We risk making that same fatal mistake this time around.
The Obama administration has developed plans to send National Guard troops from all over the U.S. to the Mexican border to help contain the violence from the bloody drug war raging there. I hope that by now the White House has realized this is a really, really bad idea. Sending the Guard right now to battle drug war lords could accelerate the spread of the swine flu among a high-risk group while giving the virus a free pass to travel all over the United States as the troops rotate home.

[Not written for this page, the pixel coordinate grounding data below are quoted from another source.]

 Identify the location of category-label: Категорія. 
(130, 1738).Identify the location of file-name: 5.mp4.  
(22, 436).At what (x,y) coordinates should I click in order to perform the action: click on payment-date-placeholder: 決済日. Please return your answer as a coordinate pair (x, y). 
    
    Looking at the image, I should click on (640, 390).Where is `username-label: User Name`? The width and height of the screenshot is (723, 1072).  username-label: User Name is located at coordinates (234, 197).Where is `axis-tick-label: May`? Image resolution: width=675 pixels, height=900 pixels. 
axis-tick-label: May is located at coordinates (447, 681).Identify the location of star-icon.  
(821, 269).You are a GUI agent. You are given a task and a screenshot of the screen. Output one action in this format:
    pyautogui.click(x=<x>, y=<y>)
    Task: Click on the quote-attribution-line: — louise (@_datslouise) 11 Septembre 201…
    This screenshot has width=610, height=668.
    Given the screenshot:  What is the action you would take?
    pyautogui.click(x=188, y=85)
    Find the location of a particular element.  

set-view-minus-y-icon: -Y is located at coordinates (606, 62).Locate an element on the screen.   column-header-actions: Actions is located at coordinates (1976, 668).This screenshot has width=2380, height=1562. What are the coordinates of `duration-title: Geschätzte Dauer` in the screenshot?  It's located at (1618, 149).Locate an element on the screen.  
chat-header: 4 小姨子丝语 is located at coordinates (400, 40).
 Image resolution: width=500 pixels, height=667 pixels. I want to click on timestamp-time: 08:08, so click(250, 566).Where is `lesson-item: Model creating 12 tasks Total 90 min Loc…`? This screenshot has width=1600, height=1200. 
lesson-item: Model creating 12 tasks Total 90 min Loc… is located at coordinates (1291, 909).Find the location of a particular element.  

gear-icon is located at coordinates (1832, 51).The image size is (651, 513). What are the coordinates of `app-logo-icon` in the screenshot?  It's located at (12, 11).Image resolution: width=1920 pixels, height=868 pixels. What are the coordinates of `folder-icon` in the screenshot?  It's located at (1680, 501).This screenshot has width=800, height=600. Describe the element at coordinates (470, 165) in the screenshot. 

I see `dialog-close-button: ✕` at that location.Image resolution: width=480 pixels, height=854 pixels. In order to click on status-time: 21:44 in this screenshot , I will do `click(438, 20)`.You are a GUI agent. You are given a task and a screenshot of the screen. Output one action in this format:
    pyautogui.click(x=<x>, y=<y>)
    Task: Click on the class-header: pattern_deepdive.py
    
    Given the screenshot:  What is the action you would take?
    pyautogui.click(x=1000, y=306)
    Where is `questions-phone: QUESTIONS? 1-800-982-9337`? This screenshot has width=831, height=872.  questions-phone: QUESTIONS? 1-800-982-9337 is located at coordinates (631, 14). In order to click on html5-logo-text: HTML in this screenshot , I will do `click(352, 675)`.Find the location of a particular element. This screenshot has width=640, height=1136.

The 1918 pandemic offers additional stark lessons. While an effective vaccine may be found against this rare strain of swine flu, it will take many months to produce in large amounts. The best weapons we have right now are not glamorous and have little to do with doctors, drugs and hospitals: They are isolation, hygiene and controlling large gatherings of people.
Americans are not used to giving up individual liberty in the name of the common good. But that attitude is exactly what diseases such as the swine flu virus thrive on.
Heading out to church, the movies, restaurants, subways, supermarkets, day care centers, schools and other places where large numbers of people gather is a recipe for spreading the virus. What if infected people and those who have close contact with them won’t stay home? What if people with symptoms slog in to work anyway? Will we intrude on their basic rights and make them stay home? Are we willing to cancel public events and close schools, museums and churches until the infection passes, no matter how loud the protests?
Good hygiene — washing your hands frequently; wearing a filtering mask; keeping doorknobs and surfaces clean; being careful about sneezing, spitting and coughing — is helpful in controlling the spread of nearly all infectious diseases, swine flu included.
Each of us needs to take responsibility for stopping the spread of the flu.
What the nation needs is not to send an army to sit in the path of a deadly virus. Instead, we need to prepare for a short period of time when individual rights to go where we want, spend time with who we want and assemble as we want yield to the necessity of protecting the common good.
Arthur Caplan, Ph.D., is director of the Center for Bioethics at the University of Pennsylvania.